- **WORK TO DO**: Set down again, word for word, the material from the line with "This screenshot has" up to and including the line with "pyautogui.click(x=30, y=335)", and leave the pictures out of your answer.
━━━━━ GIVEN RECORDS
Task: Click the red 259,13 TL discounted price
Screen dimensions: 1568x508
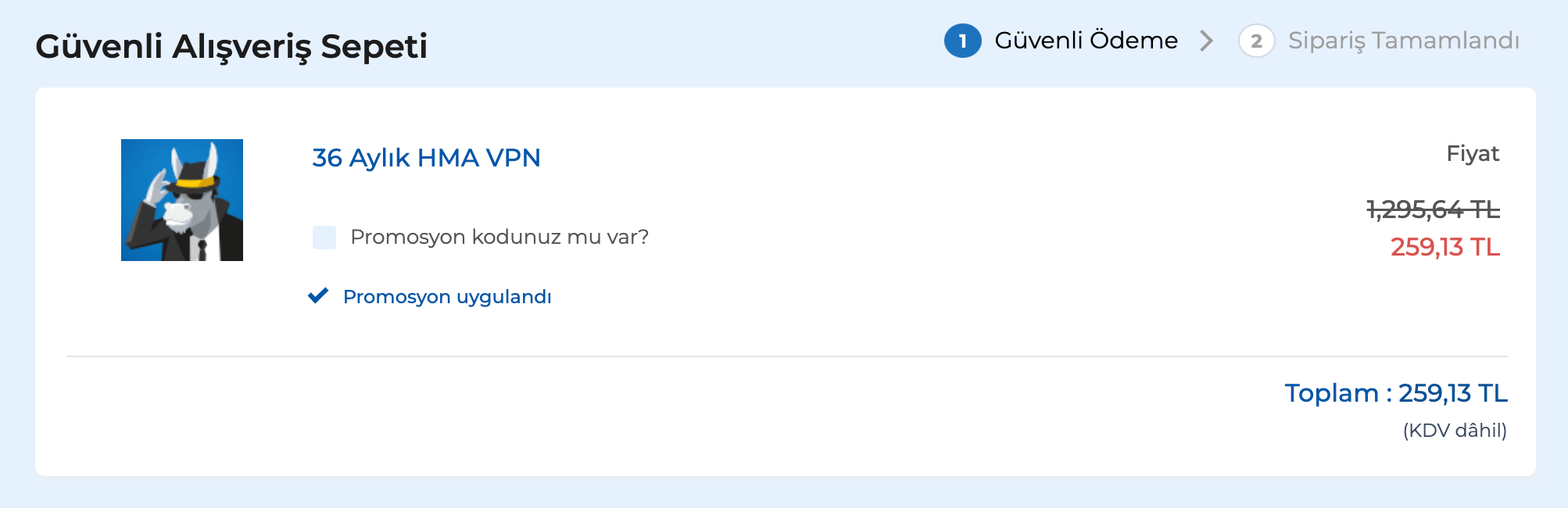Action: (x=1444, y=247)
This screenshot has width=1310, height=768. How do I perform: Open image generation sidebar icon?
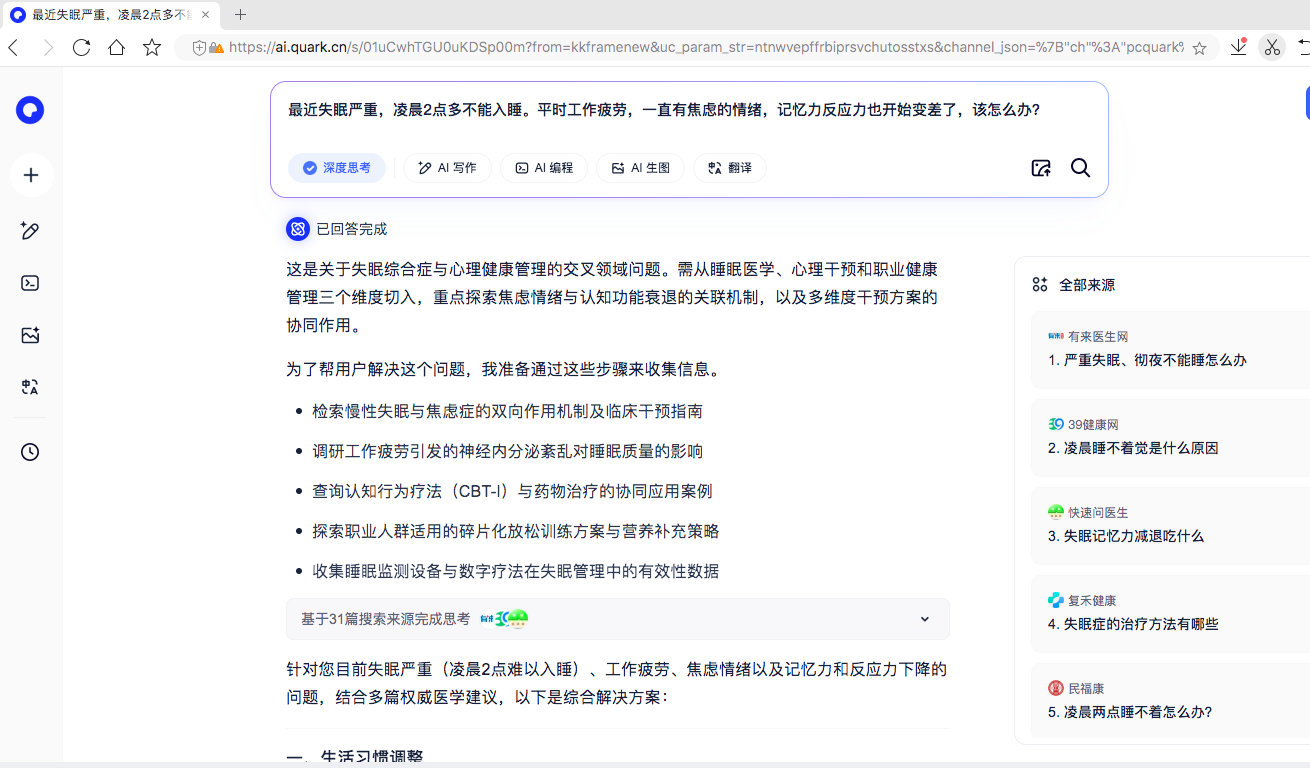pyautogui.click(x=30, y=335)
━━━━━━━━━━
━━━━━ GIVEN RECORDS
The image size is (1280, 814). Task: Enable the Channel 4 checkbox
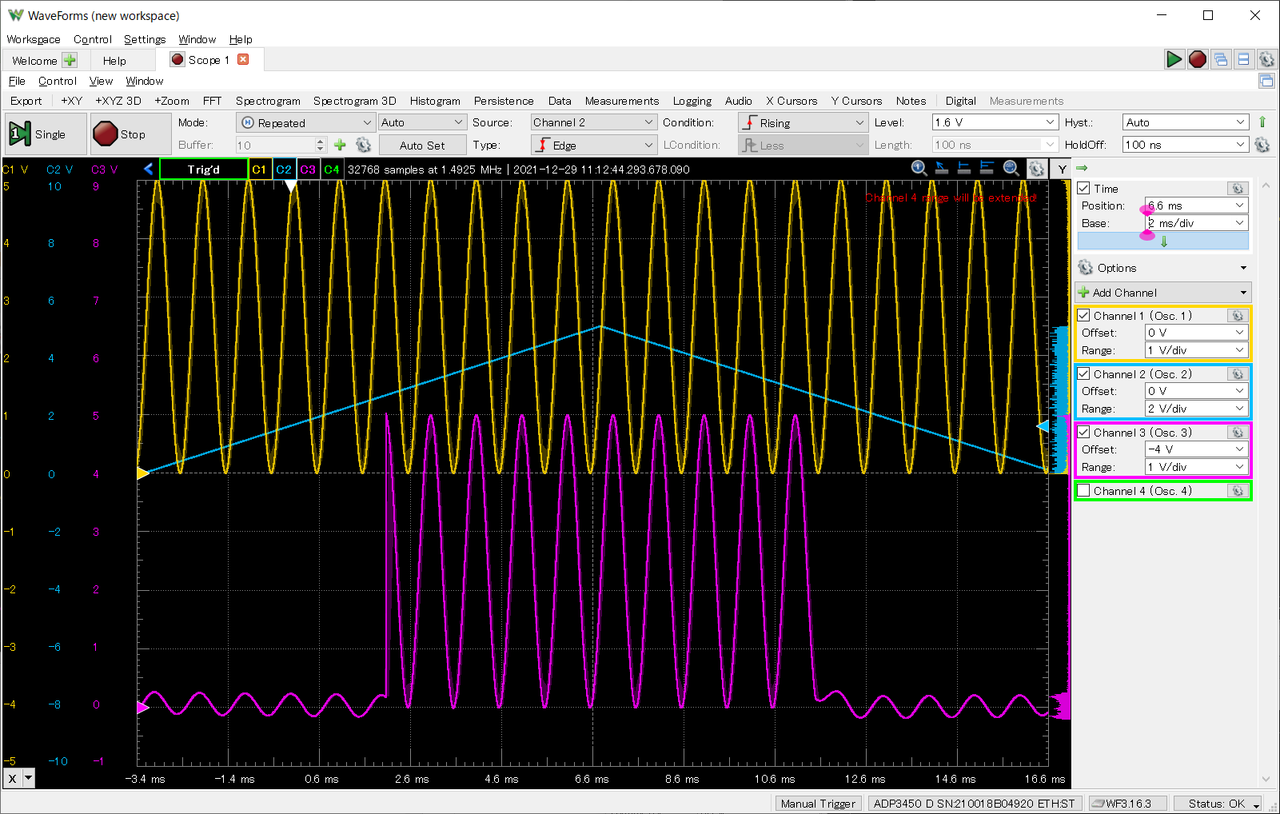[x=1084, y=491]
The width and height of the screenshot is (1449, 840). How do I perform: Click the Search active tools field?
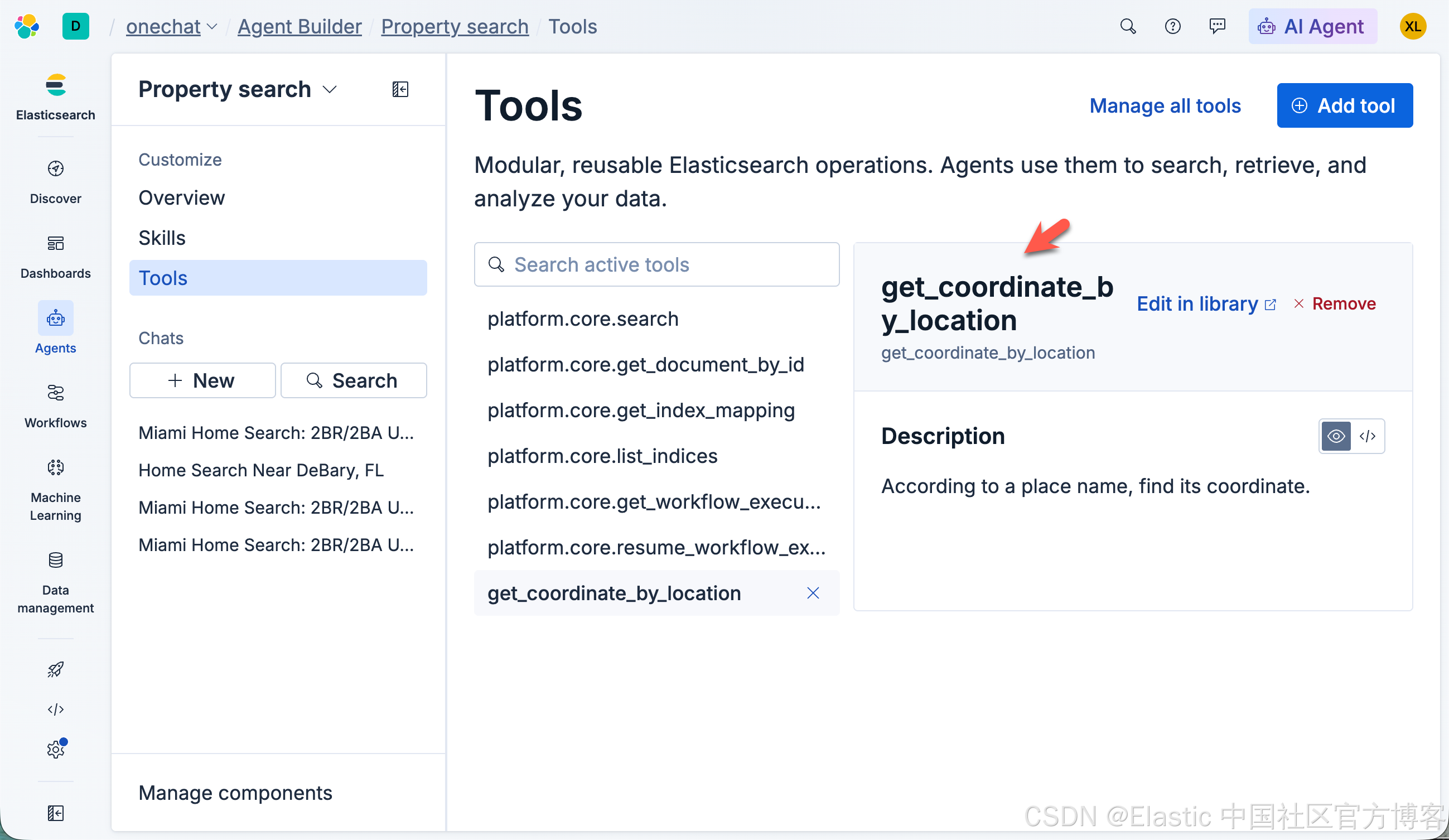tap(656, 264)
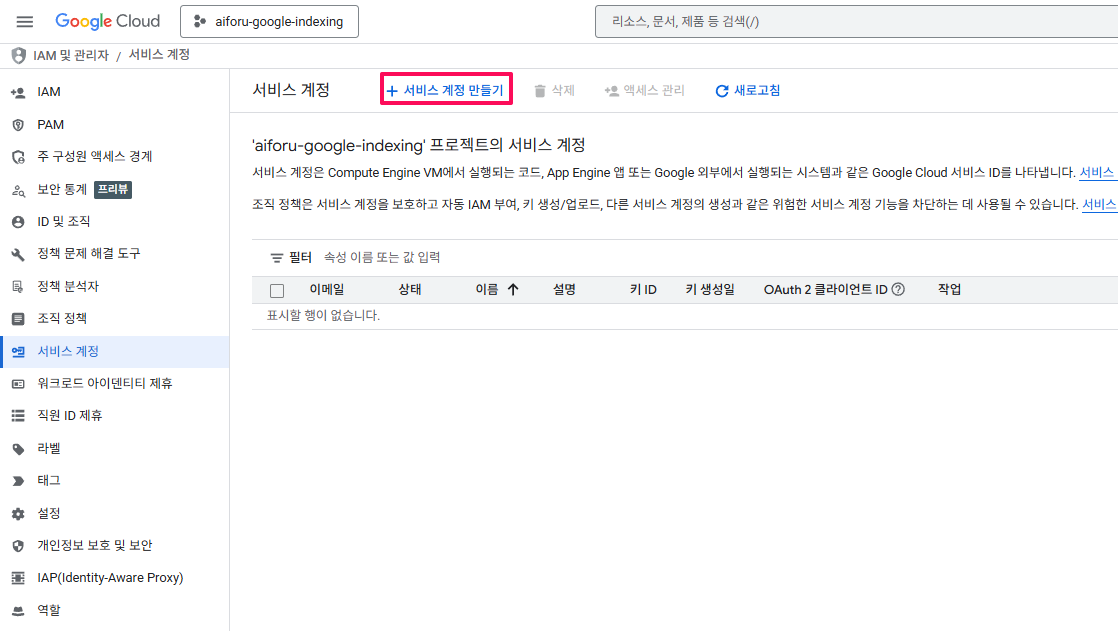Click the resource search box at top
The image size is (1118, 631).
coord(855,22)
━━━━━━━━━━
- **THE REPLY**:
This screenshot has width=1310, height=768. How do I perform: Open image generation sidebar icon?
pyautogui.click(x=30, y=335)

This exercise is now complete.